Friday, November 15, 2019

Interior Life challenges

Although God does not demand perfection of us in order to work in us and through us, the Christian Life Is impossible without an interior life. The Christian interior life has prayer as its centerpiece. Thinking the right thoughts, performing the right acts, being liturgically correct accurate, working for justice, all have prayer as a prerequisite. These acts are hollow without it, at least as far as being meritorious. It is like trying to use an electric blender while unplugged.

This is, in fact, true of everything we do. all must be done in the context of a loving, trusting, and attentive relationship with God. And not just saying prayers, but being in prayer. This is where practicing the presence of God comes in.

It is so hard to be “in prayer” when concentrating on temporal matters, especially those things that have no religious context or content. I work at a seminary and I still find it hard to be attentive to my participation in God's activities in my work. Maybe I shouldn't worry about it, but I do. So much in life is not drenched in prayer. What would my personal, familial, and professional life be like if I had done all the “good” things “in the Spirit. In the Lord.”

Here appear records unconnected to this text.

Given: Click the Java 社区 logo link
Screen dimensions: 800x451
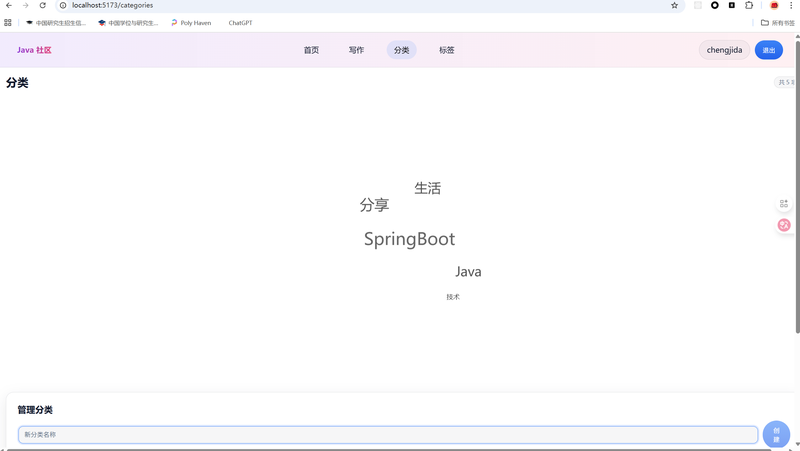Looking at the screenshot, I should pos(34,50).
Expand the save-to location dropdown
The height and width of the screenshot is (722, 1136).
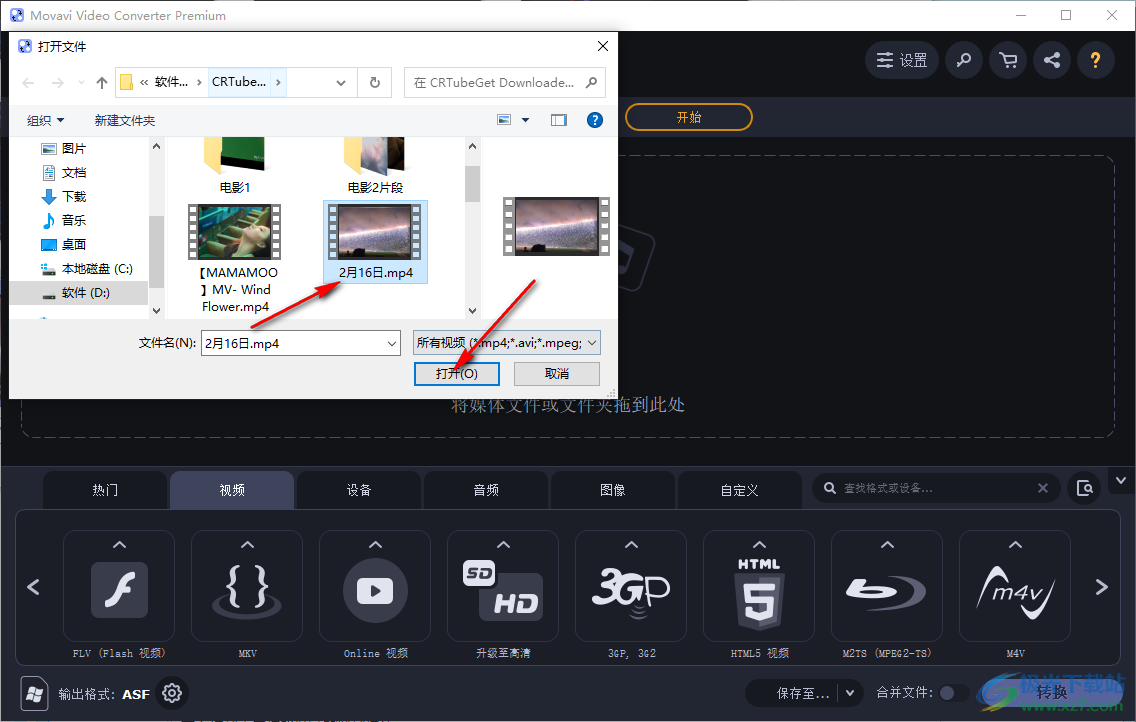point(851,693)
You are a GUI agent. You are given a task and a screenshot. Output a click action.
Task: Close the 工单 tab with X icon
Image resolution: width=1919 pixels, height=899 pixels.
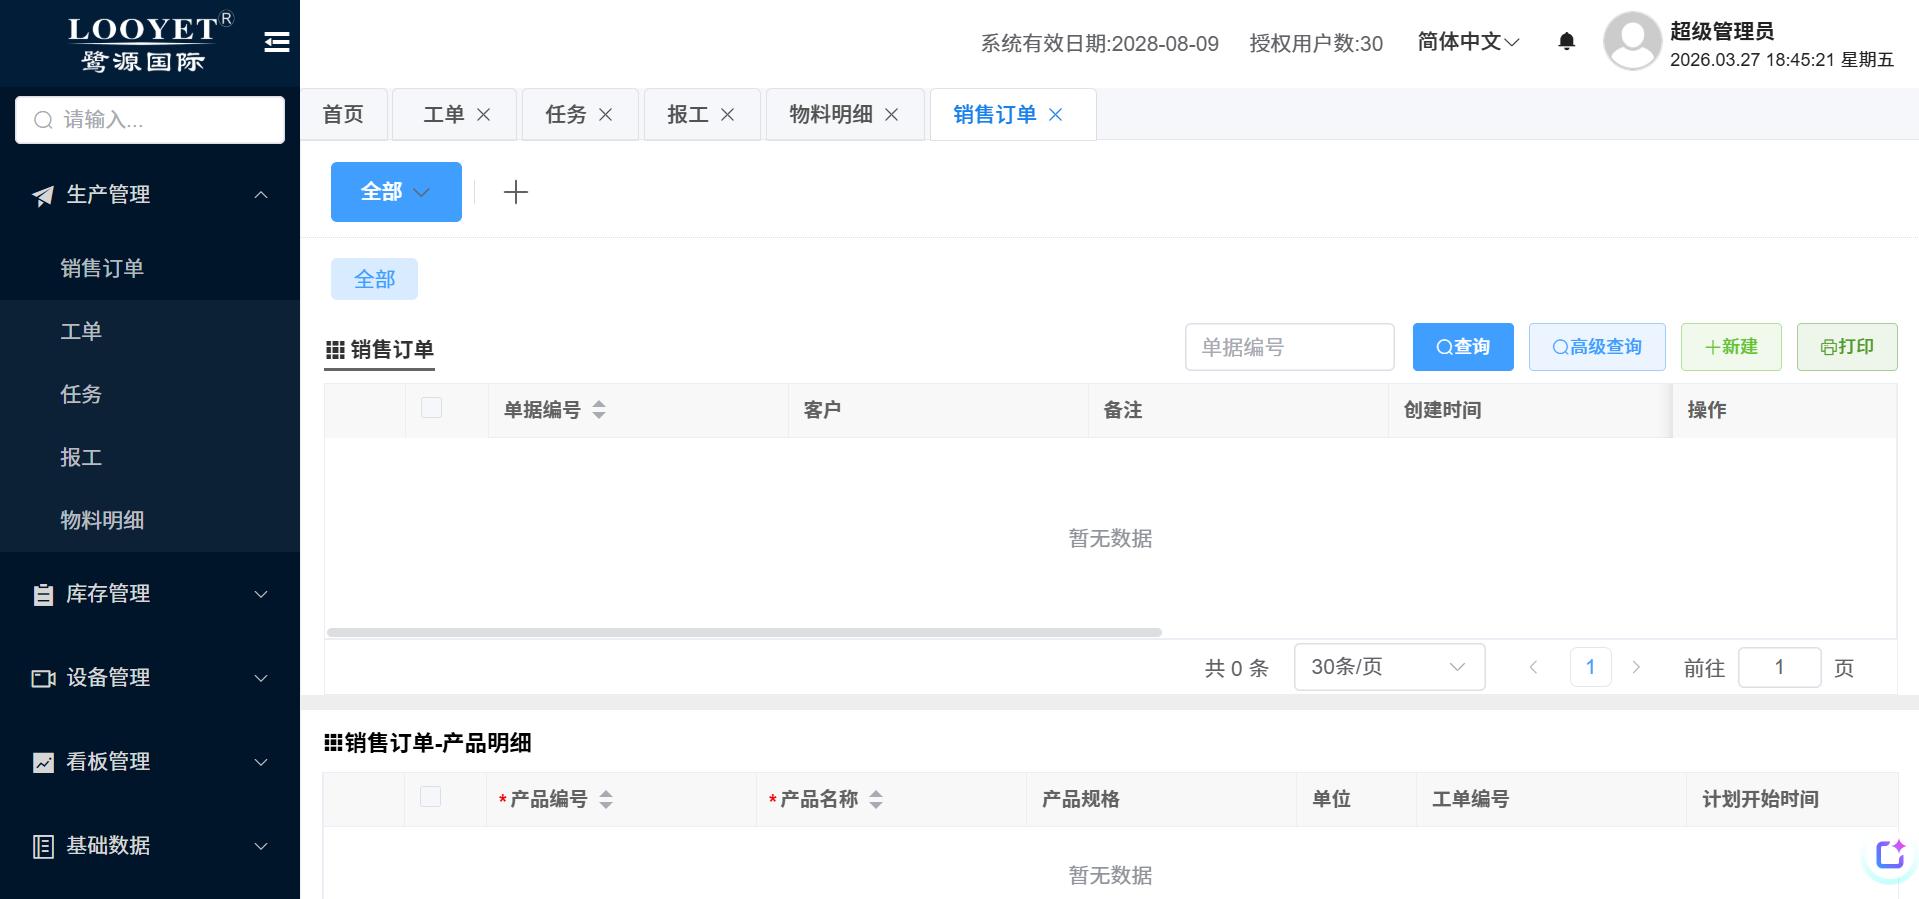pyautogui.click(x=483, y=115)
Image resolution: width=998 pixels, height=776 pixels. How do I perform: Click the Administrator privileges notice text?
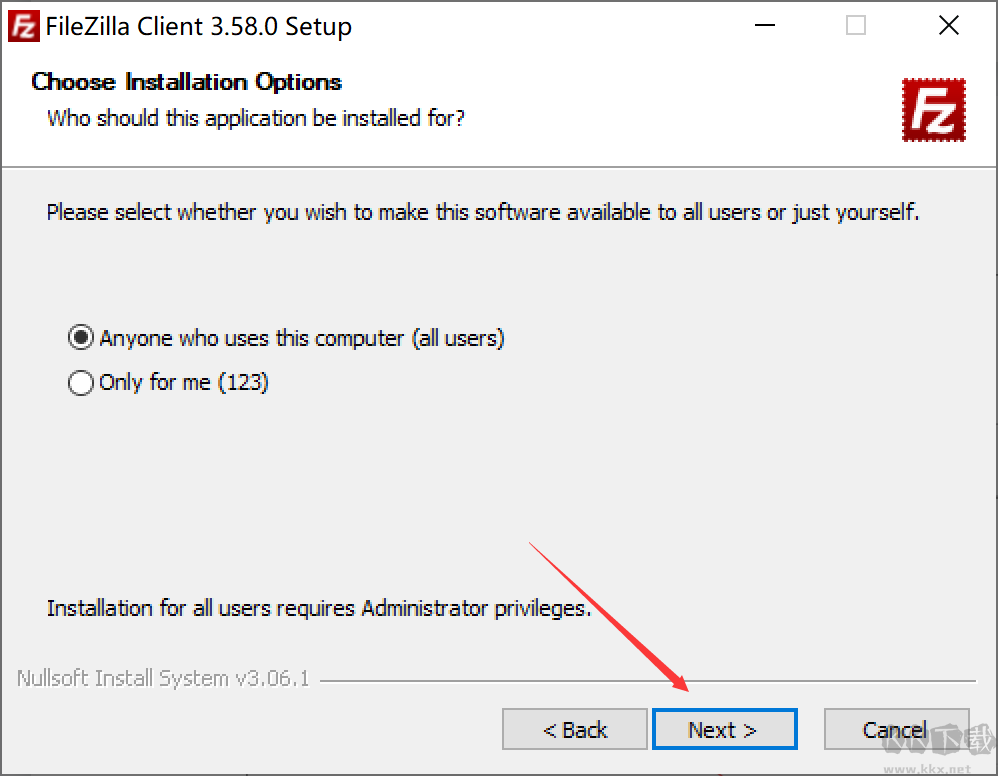click(x=319, y=608)
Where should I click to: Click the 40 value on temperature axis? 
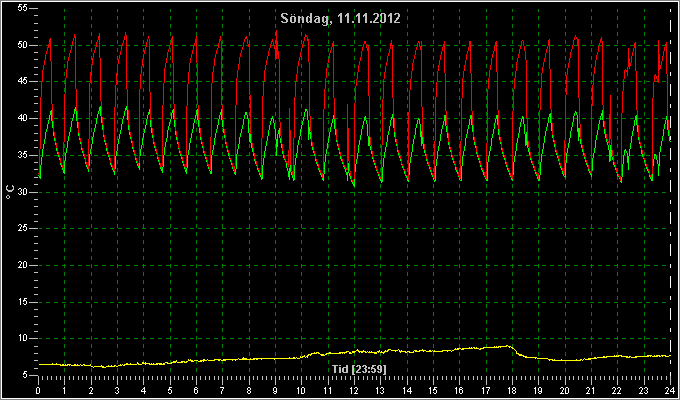[23, 118]
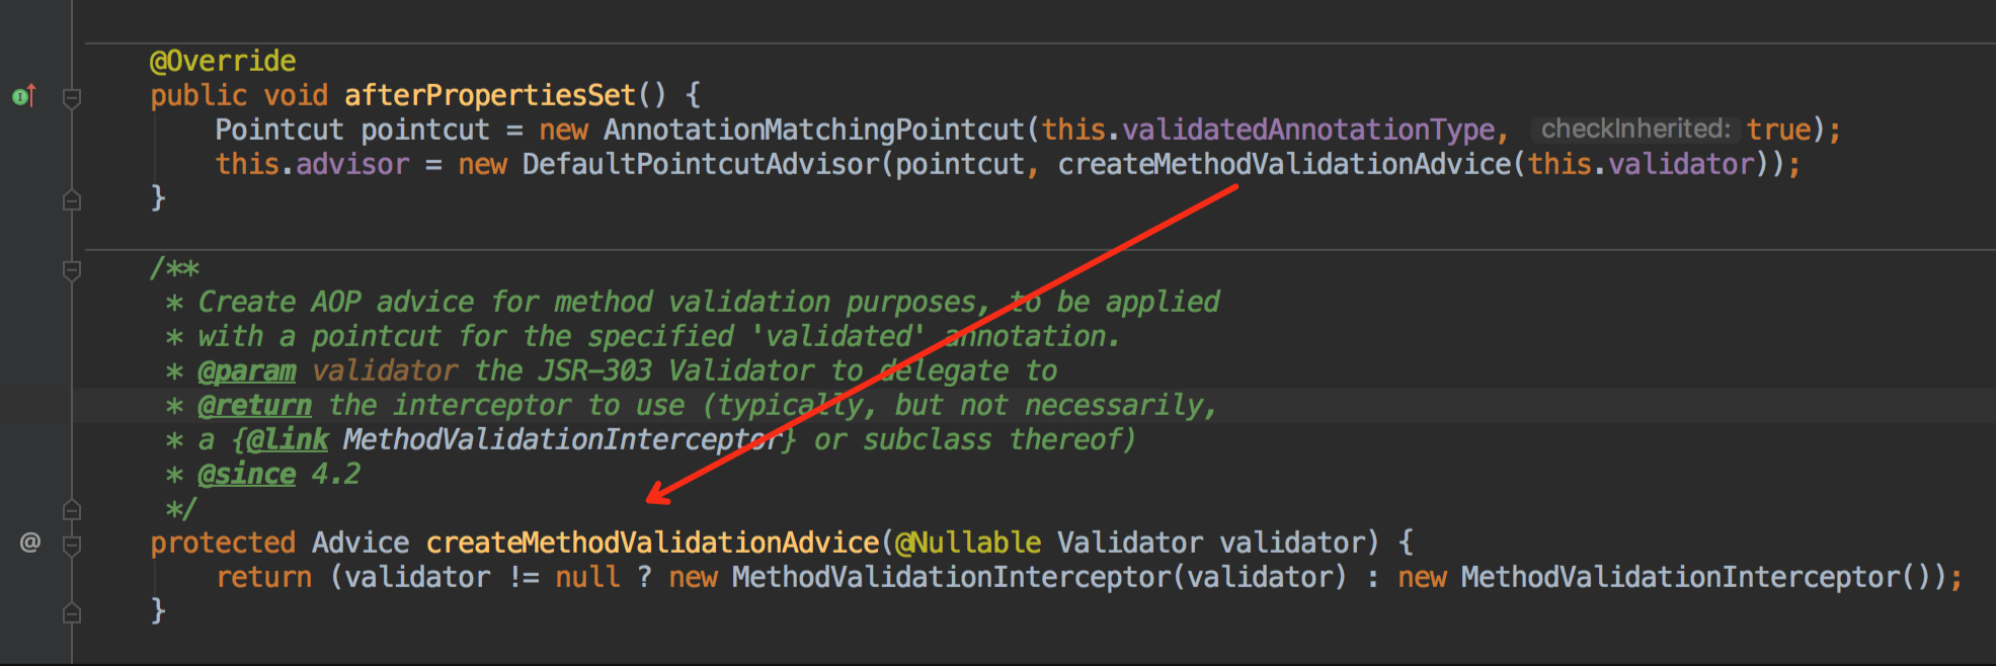Click the afterPropertiesSet method name
The width and height of the screenshot is (1996, 666).
[x=490, y=96]
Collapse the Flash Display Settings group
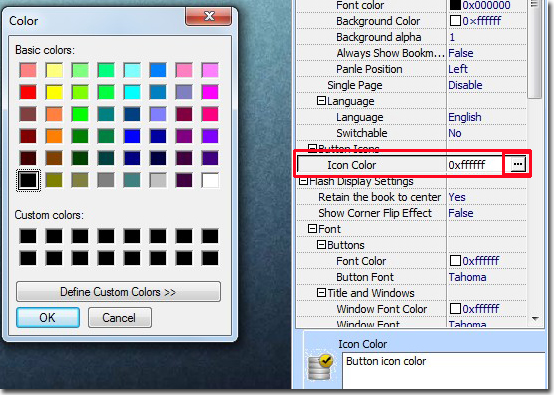 pyautogui.click(x=303, y=181)
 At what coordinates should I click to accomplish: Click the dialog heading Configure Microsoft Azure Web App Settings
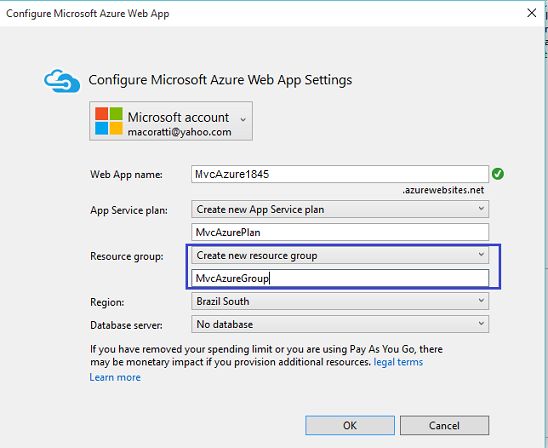220,80
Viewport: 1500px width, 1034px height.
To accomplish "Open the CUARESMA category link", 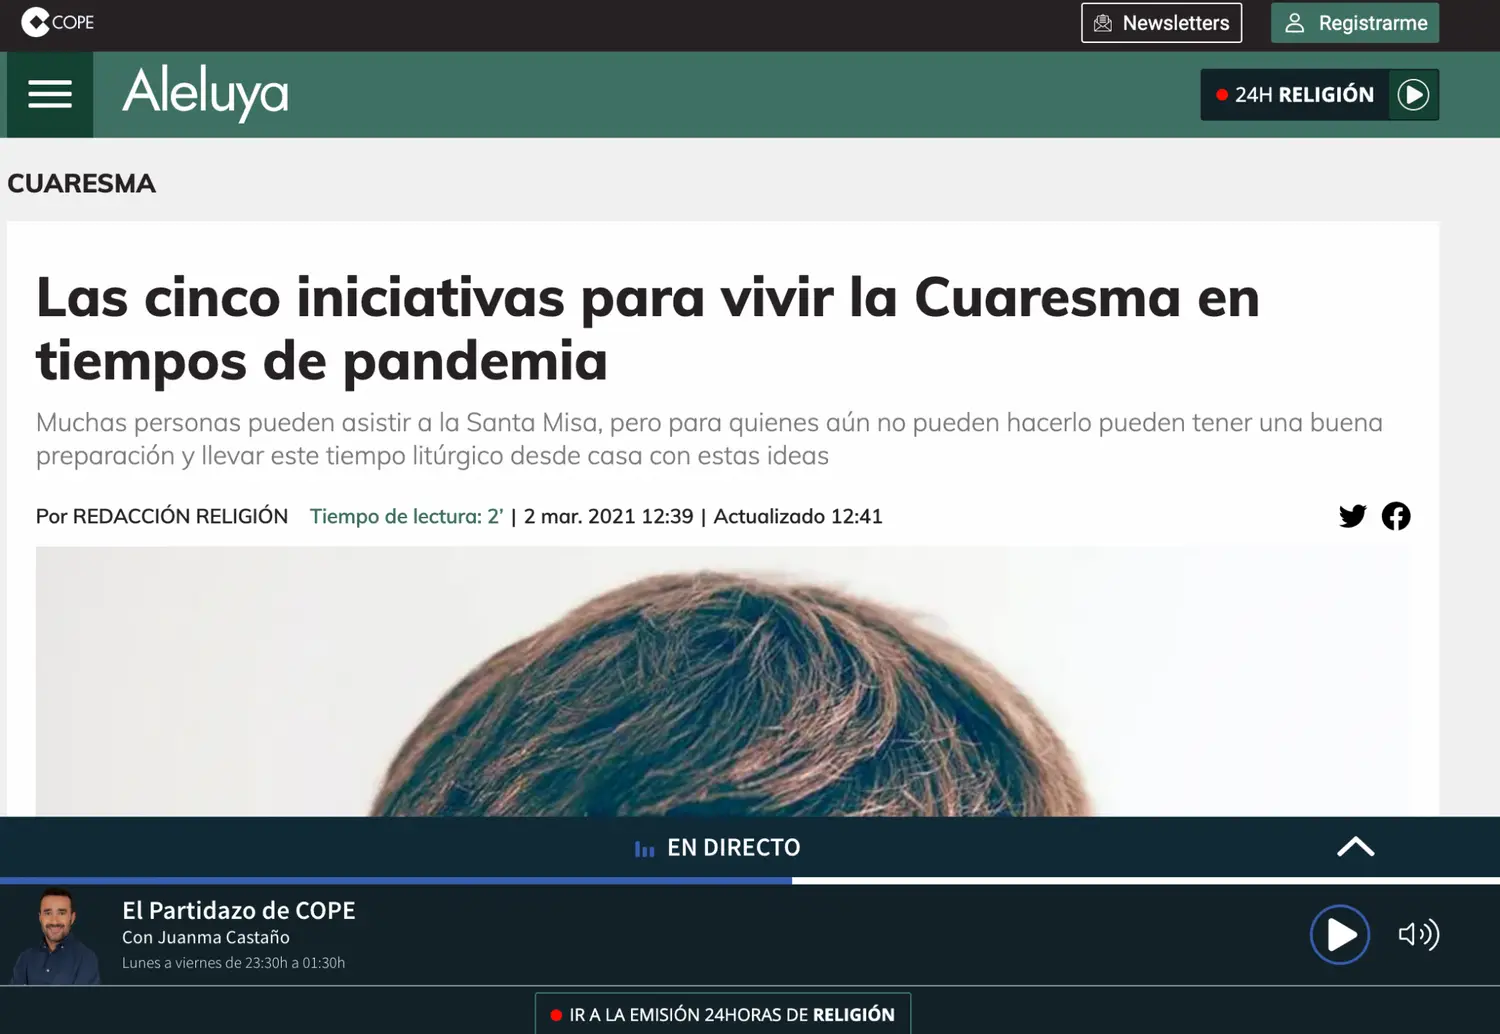I will pos(82,184).
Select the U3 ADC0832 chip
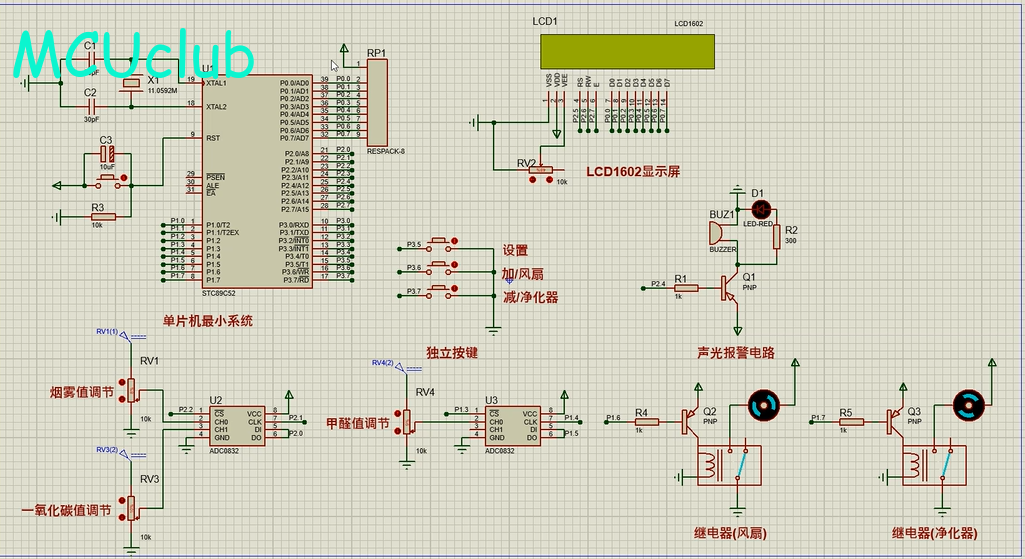 tap(512, 424)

“Where two or three are gathered....” Yes, but if I don't have my antennae up, I am not receiving the signal that will help animate The Presence in the here and now.

It is pretty obvious to me when I am “on”. There is a richness and a peace that envelops the situation. I am not a calm person. Like so many people seem to be, I am haunted by worry, if not anxiety. I often don’t feel like I am doing the right thing, that I am pleasing to God without remainder.

All of this I believe is a sign that I am not cultivating well an interior life a prayer. After all this time, I am still an amateur, a beginner in the interior life. I need to learn to be in prayer without doing. I need exterior and interior silence and quiet.

Come Holy Spirit, fill my heart. Lead me deeper into prayer. Help me be with you and get to know you in my here and now.